The ambiguity of docker tags

You might have already heard that using the :latest tag in docker is bad practise. This is true for several reasons. For starters, a new image might be pushed without adding the latest tag. Meaning that if you pull image:latest, it might not actually be the latest image.

On top of that, if you’re running a new container, you might not really be using the latest image, even if you’re using the latest tag. Not all tools will automatically check if a new version is available. If you already have an image tagged as latest locally, docker will not automatically pull a new image.

I’d like to extend this reasoning for other tags. Let’s say you already pulled image:0.0.1, but someone else pushed a new image using the same tag. Next time you execute docker run image:0.0.1, it will not automatically pull the updated image. You’ll still be using the ‘old’ version 0.0.1.

This problem can be avoided by using docker run --pull=always, but what about containers that are already running? If you’re not careful, you will have two different versions of version 0.0.1 running. If that sentence sounds confusing, that’s because it is.

Don’t overwrite docker tags.

Automated madness

I wouldn’t be writing this if I hadn’t recently run into this problem. Our container registry allowed to overwrite docker images, and our continuous integration pipelines (CI/CD) did not automatically bump versions. This was a project with very little changes once it was set up, and any change usually was accompanied with a redeployment of most of our infrastructure.

This was fine for the first couple of months, but then Dependabot was introduced on here, as well as on some other projects. It started occasionally opening pull requests, which in turn automatically triggered a run on our CI/CD.

I already talked about bad practise: allowing overwriting docker images, but that in itself would not have caused problems. There was a bug in our CI/CD, that also published docker images (under the same tag) when running checks on Pull Requests (PR). Since there were so few changes, and all changes were usually immediately accepted, this remained unnoticed for a long time.

Dependabot automatically updated some dependencies, this triggered an automated build of the project, which was automatically published on an existing tag.

The final piece of the puzzle was Kubernetes, where our application was running.
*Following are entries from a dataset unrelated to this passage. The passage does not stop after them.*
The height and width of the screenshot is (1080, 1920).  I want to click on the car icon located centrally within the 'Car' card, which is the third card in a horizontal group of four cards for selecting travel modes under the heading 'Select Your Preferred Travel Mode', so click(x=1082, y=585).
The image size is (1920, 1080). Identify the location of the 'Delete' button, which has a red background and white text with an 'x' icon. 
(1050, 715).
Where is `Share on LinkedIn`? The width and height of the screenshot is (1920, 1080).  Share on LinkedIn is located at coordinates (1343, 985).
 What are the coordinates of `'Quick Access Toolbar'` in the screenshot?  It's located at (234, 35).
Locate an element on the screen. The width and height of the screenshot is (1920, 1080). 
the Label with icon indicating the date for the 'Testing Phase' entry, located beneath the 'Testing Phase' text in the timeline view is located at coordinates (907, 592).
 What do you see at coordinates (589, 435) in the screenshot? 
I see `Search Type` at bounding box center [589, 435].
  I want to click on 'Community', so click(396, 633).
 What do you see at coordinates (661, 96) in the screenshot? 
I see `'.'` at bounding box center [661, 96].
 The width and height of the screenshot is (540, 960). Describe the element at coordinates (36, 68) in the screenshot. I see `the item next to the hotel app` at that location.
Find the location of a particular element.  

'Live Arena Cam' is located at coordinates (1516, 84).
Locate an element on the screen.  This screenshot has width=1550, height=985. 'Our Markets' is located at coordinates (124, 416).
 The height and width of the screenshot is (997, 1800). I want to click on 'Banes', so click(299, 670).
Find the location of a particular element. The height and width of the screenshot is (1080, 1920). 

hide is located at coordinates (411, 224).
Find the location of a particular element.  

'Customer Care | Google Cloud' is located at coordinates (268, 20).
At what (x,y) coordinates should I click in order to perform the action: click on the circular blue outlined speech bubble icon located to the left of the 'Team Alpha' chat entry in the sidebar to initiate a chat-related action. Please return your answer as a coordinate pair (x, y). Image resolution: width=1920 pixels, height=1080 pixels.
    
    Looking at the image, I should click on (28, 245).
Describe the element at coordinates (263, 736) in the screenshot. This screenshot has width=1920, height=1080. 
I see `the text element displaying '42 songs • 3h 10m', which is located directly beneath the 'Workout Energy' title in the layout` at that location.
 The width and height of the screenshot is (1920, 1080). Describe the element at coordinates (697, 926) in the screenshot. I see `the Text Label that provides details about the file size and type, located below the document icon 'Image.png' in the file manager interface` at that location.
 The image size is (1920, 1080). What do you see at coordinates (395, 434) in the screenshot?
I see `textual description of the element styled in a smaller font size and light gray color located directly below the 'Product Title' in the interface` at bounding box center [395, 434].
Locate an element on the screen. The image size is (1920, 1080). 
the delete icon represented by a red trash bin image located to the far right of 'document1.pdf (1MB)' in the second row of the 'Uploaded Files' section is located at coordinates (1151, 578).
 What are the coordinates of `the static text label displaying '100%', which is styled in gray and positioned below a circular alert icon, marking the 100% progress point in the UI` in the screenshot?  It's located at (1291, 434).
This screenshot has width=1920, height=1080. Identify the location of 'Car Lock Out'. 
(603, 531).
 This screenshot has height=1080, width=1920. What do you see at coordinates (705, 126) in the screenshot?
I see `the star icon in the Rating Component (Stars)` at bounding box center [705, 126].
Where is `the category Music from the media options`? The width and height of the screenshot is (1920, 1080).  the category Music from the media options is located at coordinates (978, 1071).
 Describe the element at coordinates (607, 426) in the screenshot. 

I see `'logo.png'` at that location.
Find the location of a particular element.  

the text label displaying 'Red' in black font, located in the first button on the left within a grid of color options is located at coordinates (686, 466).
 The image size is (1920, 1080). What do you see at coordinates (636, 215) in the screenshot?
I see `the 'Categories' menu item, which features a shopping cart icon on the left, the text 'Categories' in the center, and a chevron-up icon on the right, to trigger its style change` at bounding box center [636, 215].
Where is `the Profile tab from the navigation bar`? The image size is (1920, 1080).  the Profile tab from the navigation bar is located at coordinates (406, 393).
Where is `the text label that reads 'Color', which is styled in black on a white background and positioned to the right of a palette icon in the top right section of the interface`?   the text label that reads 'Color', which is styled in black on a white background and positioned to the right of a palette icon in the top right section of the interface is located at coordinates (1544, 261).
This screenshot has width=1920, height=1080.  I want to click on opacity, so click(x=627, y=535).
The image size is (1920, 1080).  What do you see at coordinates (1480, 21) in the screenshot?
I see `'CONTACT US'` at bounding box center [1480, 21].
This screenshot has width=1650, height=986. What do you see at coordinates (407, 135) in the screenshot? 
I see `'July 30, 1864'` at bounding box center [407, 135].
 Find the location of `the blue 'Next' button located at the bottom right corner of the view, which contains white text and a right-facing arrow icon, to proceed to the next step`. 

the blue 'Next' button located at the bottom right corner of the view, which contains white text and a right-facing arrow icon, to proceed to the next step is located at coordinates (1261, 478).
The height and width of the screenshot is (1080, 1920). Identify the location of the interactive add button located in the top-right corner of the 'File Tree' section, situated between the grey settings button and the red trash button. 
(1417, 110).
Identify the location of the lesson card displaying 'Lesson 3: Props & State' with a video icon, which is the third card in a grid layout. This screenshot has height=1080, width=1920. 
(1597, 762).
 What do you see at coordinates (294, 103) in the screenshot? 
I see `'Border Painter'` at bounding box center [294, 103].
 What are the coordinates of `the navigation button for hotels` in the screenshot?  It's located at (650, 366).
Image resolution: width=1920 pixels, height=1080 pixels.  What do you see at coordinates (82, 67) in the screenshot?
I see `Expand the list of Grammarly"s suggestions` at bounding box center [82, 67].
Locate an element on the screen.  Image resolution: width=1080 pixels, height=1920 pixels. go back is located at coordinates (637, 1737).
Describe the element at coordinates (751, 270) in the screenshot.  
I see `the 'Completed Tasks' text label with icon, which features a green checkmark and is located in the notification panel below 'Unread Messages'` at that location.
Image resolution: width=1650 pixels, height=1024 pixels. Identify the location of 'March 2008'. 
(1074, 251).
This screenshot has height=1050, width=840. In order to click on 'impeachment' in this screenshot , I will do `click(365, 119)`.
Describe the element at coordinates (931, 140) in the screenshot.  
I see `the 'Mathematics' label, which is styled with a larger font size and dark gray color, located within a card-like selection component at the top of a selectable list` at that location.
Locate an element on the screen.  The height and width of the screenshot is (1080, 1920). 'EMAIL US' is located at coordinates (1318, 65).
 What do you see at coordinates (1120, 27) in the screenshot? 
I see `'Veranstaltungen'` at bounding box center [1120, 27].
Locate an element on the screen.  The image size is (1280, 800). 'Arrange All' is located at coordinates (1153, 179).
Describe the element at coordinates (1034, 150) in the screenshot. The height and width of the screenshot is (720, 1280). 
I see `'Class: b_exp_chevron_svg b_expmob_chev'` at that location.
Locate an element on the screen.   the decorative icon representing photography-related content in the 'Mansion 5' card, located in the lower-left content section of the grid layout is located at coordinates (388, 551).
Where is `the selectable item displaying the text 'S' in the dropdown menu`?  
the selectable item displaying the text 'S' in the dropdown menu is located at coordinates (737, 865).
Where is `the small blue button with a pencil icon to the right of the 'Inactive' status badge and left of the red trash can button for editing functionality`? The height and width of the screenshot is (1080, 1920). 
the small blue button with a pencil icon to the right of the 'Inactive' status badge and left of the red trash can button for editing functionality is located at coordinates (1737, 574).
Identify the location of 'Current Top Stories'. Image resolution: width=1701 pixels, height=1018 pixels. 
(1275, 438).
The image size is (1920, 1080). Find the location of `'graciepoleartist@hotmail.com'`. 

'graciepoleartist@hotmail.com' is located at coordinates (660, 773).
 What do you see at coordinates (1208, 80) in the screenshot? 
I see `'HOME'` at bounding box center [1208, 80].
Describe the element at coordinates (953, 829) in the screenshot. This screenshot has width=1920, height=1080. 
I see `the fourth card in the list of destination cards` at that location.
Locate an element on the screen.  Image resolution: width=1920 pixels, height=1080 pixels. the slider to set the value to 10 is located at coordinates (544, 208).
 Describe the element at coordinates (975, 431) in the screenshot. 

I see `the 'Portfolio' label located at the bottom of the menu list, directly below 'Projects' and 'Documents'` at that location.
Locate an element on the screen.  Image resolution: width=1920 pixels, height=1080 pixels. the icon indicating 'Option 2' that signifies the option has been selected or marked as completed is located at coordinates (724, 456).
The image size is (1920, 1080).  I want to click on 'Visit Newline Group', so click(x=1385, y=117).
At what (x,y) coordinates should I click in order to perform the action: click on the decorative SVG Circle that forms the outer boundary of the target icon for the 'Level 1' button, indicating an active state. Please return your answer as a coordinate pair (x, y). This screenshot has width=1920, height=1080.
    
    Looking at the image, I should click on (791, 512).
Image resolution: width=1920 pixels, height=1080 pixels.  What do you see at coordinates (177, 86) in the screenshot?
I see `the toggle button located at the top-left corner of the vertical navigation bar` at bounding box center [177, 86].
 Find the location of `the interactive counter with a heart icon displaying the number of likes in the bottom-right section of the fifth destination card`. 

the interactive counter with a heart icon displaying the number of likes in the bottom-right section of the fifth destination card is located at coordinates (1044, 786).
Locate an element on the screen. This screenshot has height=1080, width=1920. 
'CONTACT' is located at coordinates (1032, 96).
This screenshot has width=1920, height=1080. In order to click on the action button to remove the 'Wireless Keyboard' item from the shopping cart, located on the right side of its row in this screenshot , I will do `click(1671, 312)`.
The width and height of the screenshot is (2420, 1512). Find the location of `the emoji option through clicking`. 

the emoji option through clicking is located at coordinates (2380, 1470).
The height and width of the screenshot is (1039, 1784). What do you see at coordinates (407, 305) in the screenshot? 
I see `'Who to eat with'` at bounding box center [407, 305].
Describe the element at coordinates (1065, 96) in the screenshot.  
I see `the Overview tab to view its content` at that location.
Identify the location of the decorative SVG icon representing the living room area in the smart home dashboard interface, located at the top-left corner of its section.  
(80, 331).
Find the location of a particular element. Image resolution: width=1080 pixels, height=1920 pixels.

Kubernetes will not automatically redeploy a new image when it’s available, but it will always pull the image when starting a new container. Several days after the PR from Dependabot was opened, Kubernetes had to restart a failed pod, and pulled the new image.

At this point we had two different instances of the same application running side by side, but looking at the pod definition, they were identical. This whole process did not involve any human interaction.

Mitigations

While this could have been avoided by not publishing builds when running CI/CD on pull requests, the real issue was pushing images with tags that already existed.

Unfortunately Azure Container Registry (ACR), where our images are hosted, does not allow automatically locking image tags once in use, but you can lock existing tags individually:

az acr repository update \
    --name myregistry --repository myrepo \
    --write-enabled false

It can be a good idea to run this as part of your CI/CD each time an image is published. With some registries, such as JFrog Artifactory you can prevent overwriting existing deployments.